Biden is only the second Democrat in 70 years to win Arizona. In the final tally, he beat Trump by 10,457 votes, or 0.3% of the nearly 3.4 million ballots cast.
Even as Hobbs, Ducey, the state attorney general and chief justice of the state Supreme Court certified the election results, Trump lawyers Rudy Giuliani and Jenna Ellis met in a Phoenix hotel ballroom a few miles away to lay out claims of irregularities in the vote count in Arizona and elsewhere. But they did not provide evidence of widespread fraud.
“The officials certifying have made no effort to find out the truth, which to me, gives the state Legislature the perfect reason to take over the conduct of this election because it’s being conducted irresponsibly and unfairly,” Giuliani said.
Nine Republican state lawmakers attended the meeting. They had requested permission to hold a formal legislative hearing at the Capitol but were denied by the Republican House speaker and Senate president.
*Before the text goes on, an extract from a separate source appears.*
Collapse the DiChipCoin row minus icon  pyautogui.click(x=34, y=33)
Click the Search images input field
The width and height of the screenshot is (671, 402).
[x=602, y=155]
Trump berated Ducey on Twitter Monday night, asking, “Why is he rushing to put a Democrat in office, especially when so many horrible things concerning voter fraud are being revealed at the hearing going on right now.”
Elections challenges brought by the Trump campaign or his backers in key battleground states have largely been unsuccessful as Trump continues to allege voter fraud while refusing to concede.
There is no evidence of widespread fraud in the 2020 election. In fact, election officials from both political parties have stated publicly that the election went well and international observers confirmed there were no serious irregularities.
Bauer reported from Madison, Wis.; Cooper and Tang reported from Phoenix.